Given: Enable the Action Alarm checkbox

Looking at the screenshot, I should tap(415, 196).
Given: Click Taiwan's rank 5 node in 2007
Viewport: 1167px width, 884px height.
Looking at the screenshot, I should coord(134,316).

About this task: Please write the full listing out again, exactly.

Response below:
Given: Enable the Action Alarm checkbox

Looking at the screenshot, I should tap(415, 196).
Given: Click Taiwan's rank 5 node in 2007
Viewport: 1167px width, 884px height.
Looking at the screenshot, I should coord(134,316).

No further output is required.